However, the penalty is on Trie storage requirements.
6. Graph:
Graph is a data structure that consists of a collection of nodes (vertices) connected by edges.
Graphs are used to represent relationships between objects and are widely used in computer
science, mathematics, and other fields. Graphs can be used to model a wide variety of real-
world systems, such as social networks, transportation networks, and computer networks.
Classification of Data Structure
Data structure is normally divided into two broad categories:
◦ Primitive Data Structure
⚫ There are basic structures and directly operated upon by the machine instructions.
⚫ Data structures that are directly operated upon the machine-level instructions are known
as primitive data structures
⚫ Integer, Floating-point number, Character constants, string constants, pointers etc, fall in
this category.
◦ Non-Primitive Data Structure
⚫ There are more sophisticated data structures.
⚫ The Data structures that are derived from the primitive data structures are called Non-
primitive data structure.
⚫ The non-primitive data structures emphasize on structuring of a group of homogeneous
(same type) or heterogeneous (different type) data items.
Persistence
Persistent Data Structures preserve previous versions of themselves allowing us to revisit and
audit any historical version. Depending on the operations allowed on the previous versions,
persistence is classified into three categories
Partially Persistent
Partially Persistent Data Structures allows access to all the historical versions but allows
modification to only the newest one. This typically makes historical versions of the data structure
immutable (read-only).
Fully Persistent
Fully Persistent Data Structures allows access and modification to all the historical versions. It
does not restrict any modifications whatsoever. This means we can typically revisit any historical
version and modify it and thus fork out a new branch.
ephemeral data structure
An ephemeral data structure is one for which only one version is available at a time: after an
update operation, the structure as it existed before the update is lost. A persistent structure is one
where multiple versions are simultaneously accessible: after an update, both old and new
versions can be used.
ADT (Abstract Data type)
In this article, we will learn about ADT but before understanding what ADT is let us consider
different in-built data types that are provided to us. Data types such as int, float, double, long,
etc. are considered to be in-built data types and we can perform basic operations with them such
as addition, subtraction, division, multiplication, etc. Now there might be a situation when we
need operations for our user-defined data type which have to be defined. These operations can be
defined only as and when we require them. So, in order to simplify the process of solving
problems, we can create data structures along with their operations, and such data structures that
are not in-built are known as Abstract Data Type (ADT).
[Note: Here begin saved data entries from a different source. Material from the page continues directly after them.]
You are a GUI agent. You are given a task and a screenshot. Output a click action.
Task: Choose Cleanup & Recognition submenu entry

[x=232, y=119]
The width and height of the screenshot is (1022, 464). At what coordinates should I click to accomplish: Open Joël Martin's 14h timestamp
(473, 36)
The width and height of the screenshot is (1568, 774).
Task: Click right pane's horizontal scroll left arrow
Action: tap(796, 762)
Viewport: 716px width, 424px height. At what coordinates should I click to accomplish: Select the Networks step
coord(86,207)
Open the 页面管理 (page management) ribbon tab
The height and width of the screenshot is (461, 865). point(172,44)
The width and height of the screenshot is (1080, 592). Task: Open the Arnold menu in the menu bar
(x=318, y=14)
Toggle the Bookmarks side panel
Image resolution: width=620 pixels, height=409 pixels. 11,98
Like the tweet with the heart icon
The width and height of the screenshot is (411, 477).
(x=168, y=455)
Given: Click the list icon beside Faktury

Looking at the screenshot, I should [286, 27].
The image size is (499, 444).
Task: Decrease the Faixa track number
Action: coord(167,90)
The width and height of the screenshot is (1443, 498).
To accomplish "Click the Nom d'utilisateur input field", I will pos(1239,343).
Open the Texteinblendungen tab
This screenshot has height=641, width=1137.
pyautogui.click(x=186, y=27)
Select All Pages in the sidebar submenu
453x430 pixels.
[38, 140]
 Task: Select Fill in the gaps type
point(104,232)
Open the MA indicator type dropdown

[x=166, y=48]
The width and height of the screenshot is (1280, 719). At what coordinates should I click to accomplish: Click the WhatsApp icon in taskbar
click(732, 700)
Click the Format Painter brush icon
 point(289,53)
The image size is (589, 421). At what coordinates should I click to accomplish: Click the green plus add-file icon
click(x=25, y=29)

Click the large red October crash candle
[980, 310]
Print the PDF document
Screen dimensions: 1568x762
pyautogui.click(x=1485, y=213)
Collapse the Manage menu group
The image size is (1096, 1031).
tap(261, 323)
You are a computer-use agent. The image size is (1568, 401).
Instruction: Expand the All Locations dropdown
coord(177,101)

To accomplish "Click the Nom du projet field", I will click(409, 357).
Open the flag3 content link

Abstract Data type (ADT) is a type (or class) for objects whose behavior is defined by a set of
values and a set of operations. The definition of ADT only mentions what operations are to be
performed but not how these operations will be implemented. It does not specify how data will
be organized in memory and what algorithms will be used for implementing the operations. It is
called “abstract” because it gives an implementation-independent view.
The process of providing only the essentials and hiding the details is known as abstraction.
The user of data type does not need to know how that data type is implemented, for example, we
have been using Primitive values like int, float, char data types only with the knowledge that
these data type can operate and be performed on without any idea of how they are implemented.
Features of ADT:
Abstract data types (ADTs) are a way of encapsulating data and operations on that data into a
single unit. Some of the key features of ADTs include:
Abstraction: The user does not need to know the implementation of the data structure only
essentials are provided.
Better Conceptualization: ADT gives us a better conceptualization of the real world.
Robust: The program is robust and has the ability to catch errors.
Encapsulation: ADTs hide the internal details of the data and provide a public interface for
users to interact with the data. This allows for easier maintenance and modification of the
data structure.
Data Abstraction: ADTs provide a level of abstraction from the implementation details of
the data. Users only need to know the operations that can be performed on the data, not how
those operations are implemented.
Data Structure Independence: ADTs can be implemented using different data structures,
such as arrays or linked lists, without affecting the functionality of the ADT.
Information Hiding: ADTs can protect the integrity of the data by allowing access only to
authorized users and operations. This helps prevent errors and misuse of the data.
Modularity: ADTs can be combined with other ADTs to form larger, more complex data
structures. This allows for greater flexibility and modularity in programming.
Advantages:
Encapsulation: ADTs provide a way to encapsulate data and operations into a single unit,
making it easier to manage and modify the data structure.
Abstraction: ADTs allow users to work with data structures without having to know the
implementation details, which can simplify programming and reduce errors.
Data Structure Independence: ADTs can be implemented using different data structures,
which can make it easier to adapt to changing needs and requirements.
Information Hiding: ADTs can protect the integrity of data by controlling access and
preventing unauthorized modifications.
Modularity: ADTs can be combined with other ADTs to form more complex data structures,
which can increase flexibility and modularity in programming.
Disadvantages:
Overhead: Implementing ADTs can add overhead in terms of memory and processing,
which can affect performance.
Complexity: ADTs can be complex to implement, especially for large and complex data
structures.
Learning Curve: Using ADTs requires knowledge of their implementation and usage, which
can take time and effort to learn.
Limited Flexibility: Some ADTs may be limited in their functionality or may not be suitable
for all types of data structures.
Cost: Implementing ADTs may require additional resources and investment, which can
increase the cost of development.